Region secures £10m towards fitness scheme

Date published: 13 July 2018


Sport England has awarded Greater Manchester £10m National Lottery funding, having chosen the region as a pilot area to make getting active even easier.

This huge investment to get 75% of people in Greater Manchester to move more in their daily lives was announced when the Greater Manchester Heath and Care Board met at Trafford Town Hall today (Friday).

The Mayor of Greater Manchester, Andy Burnham; the Chair of Greater Manchester Health and Social Care Partnership, Lord Peter Smith; Sport England’s, Justine Blomeley and others donned their trainers for today’s funding announcement.

Details of how all ten areas of Greater Manchester can access funding will be made available next week.

Money will be shared to help people move more and get fit, building on momentum from last summer’s launch of Greater Manchester Moving; the area’s ambitious plan to get everybody moving.

--- Problem to work on ---
From the news item on Greater Manchester's £10m fitness funding, transcribe word for word the passage that starts with the words containing "Region secures £10m" and ends with "today’s funding announcement.".

Recorded data:
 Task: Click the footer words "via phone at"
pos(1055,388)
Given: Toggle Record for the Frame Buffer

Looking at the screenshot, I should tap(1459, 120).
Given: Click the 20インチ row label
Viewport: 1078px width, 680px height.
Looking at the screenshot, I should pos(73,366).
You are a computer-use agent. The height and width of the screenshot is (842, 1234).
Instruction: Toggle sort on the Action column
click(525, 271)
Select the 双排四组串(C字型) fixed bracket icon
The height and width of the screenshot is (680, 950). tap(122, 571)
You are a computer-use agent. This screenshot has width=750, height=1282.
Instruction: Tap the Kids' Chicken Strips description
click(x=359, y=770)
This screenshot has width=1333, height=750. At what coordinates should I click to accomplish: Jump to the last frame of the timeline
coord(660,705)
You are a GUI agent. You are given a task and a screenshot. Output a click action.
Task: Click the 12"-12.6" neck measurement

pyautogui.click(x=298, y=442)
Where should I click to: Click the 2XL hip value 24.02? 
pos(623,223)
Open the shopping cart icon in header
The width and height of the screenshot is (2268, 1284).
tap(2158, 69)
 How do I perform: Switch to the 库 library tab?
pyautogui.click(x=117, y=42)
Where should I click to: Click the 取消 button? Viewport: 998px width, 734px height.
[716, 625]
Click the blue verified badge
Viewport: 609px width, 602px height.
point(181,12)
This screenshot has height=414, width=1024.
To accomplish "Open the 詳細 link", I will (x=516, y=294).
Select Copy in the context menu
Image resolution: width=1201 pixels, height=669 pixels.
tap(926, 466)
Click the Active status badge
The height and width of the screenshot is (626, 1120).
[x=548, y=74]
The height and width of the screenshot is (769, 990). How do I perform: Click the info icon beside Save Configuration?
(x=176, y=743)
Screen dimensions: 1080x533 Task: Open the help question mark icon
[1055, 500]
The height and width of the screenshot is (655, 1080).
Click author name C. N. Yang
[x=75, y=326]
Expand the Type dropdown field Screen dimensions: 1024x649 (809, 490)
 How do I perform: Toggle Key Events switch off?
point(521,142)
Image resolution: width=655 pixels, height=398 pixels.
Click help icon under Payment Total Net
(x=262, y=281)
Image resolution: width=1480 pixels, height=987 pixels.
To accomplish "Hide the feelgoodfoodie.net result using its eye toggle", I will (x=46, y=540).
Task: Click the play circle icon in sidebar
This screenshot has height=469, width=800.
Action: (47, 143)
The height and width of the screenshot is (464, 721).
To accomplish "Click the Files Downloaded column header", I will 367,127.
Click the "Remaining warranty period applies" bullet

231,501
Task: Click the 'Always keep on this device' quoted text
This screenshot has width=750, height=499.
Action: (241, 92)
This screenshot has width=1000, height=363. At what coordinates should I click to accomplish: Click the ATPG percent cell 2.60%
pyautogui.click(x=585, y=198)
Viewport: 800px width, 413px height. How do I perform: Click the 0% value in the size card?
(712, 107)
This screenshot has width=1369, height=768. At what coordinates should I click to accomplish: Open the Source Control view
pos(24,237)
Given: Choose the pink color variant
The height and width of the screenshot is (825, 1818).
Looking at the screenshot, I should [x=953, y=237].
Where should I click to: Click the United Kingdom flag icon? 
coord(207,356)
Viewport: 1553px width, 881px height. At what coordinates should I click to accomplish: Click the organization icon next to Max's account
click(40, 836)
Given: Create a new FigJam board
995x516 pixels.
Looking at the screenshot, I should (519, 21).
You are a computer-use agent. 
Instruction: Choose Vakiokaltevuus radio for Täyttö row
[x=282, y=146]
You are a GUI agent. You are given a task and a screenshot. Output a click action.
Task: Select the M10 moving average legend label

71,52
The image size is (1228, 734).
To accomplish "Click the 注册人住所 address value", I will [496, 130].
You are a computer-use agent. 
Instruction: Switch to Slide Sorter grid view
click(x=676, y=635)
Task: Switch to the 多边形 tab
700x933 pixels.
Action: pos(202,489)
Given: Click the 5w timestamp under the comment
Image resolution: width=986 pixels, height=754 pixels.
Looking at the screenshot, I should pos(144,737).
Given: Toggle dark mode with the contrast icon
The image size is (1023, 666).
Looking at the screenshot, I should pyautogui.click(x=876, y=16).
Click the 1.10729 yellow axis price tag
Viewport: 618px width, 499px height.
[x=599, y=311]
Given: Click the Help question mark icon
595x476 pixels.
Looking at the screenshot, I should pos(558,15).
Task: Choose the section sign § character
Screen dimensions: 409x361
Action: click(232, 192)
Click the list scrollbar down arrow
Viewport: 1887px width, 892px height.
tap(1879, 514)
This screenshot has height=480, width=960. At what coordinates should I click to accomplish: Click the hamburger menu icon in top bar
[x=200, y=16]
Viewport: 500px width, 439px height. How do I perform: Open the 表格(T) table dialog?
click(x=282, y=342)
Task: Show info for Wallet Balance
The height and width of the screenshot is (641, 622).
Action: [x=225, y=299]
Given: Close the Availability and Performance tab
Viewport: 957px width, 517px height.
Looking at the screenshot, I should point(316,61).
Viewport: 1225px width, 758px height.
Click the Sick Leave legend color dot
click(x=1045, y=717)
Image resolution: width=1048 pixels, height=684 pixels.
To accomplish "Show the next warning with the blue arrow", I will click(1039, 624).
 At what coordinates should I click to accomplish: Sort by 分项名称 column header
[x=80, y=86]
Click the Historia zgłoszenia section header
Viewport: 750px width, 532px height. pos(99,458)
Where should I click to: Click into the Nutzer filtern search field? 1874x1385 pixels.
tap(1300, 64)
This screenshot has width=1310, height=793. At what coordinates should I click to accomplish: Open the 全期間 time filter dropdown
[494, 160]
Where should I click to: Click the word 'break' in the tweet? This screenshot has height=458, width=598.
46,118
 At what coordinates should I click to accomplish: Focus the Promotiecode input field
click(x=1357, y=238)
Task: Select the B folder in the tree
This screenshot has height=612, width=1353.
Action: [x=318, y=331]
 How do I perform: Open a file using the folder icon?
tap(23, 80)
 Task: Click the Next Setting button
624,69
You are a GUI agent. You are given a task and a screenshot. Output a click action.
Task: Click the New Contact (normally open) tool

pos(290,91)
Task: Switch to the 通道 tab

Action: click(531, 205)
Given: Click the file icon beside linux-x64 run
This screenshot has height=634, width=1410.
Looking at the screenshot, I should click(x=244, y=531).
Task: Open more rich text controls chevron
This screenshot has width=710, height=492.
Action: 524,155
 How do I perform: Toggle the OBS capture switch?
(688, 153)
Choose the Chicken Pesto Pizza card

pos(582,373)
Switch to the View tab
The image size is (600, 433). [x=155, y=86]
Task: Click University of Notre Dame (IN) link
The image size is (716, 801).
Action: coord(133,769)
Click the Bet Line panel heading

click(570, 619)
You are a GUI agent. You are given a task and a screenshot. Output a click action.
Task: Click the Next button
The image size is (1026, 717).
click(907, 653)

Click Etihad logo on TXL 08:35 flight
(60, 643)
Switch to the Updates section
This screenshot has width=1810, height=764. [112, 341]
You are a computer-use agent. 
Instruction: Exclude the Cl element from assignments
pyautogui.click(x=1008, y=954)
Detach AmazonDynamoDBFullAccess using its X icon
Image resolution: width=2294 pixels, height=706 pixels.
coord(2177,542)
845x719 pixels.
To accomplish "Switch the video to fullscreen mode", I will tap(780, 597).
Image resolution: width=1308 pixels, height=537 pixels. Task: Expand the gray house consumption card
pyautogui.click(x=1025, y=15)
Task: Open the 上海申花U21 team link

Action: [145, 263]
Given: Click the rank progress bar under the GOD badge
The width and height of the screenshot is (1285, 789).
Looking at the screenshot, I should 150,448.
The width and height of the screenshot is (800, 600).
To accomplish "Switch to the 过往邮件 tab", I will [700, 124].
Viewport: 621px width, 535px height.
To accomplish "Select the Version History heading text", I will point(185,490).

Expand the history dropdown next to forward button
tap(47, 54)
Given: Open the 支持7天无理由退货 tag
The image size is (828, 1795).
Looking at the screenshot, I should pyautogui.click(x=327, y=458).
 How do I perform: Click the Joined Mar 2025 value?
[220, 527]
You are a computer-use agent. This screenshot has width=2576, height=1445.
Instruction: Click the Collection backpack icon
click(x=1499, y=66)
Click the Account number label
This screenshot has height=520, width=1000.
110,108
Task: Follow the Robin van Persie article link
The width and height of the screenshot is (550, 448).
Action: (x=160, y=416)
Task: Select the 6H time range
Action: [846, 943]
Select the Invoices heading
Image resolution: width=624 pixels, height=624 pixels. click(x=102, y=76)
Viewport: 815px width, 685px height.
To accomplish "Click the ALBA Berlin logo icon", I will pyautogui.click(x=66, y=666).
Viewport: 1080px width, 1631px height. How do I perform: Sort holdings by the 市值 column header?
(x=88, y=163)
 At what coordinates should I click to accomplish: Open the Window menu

--- Solution ---
Region secures £10m towards fitness scheme

Date published: 13 July 2018


Sport England has awarded Greater Manchester £10m National Lottery funding, having chosen the region as a pilot area to make getting active even easier.

This huge investment to get 75% of people in Greater Manchester to move more in their daily lives was announced when the Greater Manchester Heath and Care Board met at Trafford Town Hall today (Friday).

The Mayor of Greater Manchester, Andy Burnham; the Chair of Greater Manchester Health and Social Care Partnership, Lord Peter Smith; Sport England’s, Justine Blomeley and others donned their trainers for today’s funding announcement.